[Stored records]
════════════════
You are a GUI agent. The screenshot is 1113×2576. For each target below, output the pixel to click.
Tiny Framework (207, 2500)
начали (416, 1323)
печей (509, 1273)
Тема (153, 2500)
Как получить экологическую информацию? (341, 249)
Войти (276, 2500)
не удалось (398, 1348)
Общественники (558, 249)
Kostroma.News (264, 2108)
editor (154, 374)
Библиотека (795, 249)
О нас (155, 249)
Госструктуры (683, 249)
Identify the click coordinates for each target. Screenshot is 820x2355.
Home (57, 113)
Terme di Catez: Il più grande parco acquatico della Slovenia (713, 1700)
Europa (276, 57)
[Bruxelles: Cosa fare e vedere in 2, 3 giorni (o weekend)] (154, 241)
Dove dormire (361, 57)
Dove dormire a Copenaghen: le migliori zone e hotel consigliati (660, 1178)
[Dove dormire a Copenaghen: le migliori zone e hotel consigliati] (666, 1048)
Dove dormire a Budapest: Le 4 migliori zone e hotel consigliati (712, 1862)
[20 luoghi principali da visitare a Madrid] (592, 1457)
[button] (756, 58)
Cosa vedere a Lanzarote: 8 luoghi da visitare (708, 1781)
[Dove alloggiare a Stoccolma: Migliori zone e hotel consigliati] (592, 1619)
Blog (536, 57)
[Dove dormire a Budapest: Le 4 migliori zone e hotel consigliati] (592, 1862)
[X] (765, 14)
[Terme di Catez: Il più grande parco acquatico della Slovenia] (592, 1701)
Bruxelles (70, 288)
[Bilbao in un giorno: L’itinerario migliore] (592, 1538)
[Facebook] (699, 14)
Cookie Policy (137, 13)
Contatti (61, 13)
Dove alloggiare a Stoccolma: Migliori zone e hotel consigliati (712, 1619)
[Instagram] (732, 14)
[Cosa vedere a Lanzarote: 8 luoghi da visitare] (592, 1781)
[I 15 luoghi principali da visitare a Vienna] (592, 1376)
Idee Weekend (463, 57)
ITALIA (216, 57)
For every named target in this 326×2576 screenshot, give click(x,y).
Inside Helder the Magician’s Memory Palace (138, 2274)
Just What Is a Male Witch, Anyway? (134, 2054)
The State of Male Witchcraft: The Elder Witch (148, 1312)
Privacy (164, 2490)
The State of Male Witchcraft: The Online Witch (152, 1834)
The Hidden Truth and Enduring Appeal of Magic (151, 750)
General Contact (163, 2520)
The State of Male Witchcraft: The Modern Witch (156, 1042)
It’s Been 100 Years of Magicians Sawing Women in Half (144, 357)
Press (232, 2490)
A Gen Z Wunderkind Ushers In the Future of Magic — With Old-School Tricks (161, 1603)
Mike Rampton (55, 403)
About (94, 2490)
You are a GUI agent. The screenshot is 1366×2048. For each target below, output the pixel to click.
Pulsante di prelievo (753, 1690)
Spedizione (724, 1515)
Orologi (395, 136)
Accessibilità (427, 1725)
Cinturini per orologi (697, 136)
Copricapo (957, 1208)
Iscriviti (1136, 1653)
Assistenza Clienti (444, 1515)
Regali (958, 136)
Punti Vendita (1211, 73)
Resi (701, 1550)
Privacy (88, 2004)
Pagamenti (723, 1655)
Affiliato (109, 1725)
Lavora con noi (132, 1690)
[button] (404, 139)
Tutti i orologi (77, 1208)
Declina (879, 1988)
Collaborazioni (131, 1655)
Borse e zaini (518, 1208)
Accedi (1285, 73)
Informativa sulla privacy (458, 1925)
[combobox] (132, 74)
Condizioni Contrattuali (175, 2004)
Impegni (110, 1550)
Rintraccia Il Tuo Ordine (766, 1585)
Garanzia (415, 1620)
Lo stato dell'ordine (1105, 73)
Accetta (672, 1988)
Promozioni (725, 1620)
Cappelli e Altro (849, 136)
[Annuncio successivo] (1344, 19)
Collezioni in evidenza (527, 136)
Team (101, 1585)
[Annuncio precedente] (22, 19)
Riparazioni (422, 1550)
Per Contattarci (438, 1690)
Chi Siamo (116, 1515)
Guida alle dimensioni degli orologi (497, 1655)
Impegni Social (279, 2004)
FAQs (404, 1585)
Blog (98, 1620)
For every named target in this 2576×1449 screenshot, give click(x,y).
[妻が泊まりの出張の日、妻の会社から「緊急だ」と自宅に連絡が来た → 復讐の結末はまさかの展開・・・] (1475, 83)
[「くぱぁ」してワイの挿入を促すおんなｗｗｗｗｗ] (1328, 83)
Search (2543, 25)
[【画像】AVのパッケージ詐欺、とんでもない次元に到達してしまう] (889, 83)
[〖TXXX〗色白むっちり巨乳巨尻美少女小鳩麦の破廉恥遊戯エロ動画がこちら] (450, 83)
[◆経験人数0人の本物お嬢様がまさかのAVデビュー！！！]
════════════════
## What this task involves:
Repeat only the lines above, from the first line of the entries through the line that contains "Госструктуры (683, 249)", including both ends.

## Task result:
You are a GUI agent. The screenshot is 1113×2576. For each target below, output the pixel to click.
Tiny Framework (207, 2500)
начали (416, 1323)
печей (509, 1273)
Тема (153, 2500)
Как получить экологическую информацию? (341, 249)
Войти (276, 2500)
не удалось (398, 1348)
Общественники (558, 249)
Kostroma.News (264, 2108)
editor (154, 374)
Библиотека (795, 249)
О нас (155, 249)
Госструктуры (683, 249)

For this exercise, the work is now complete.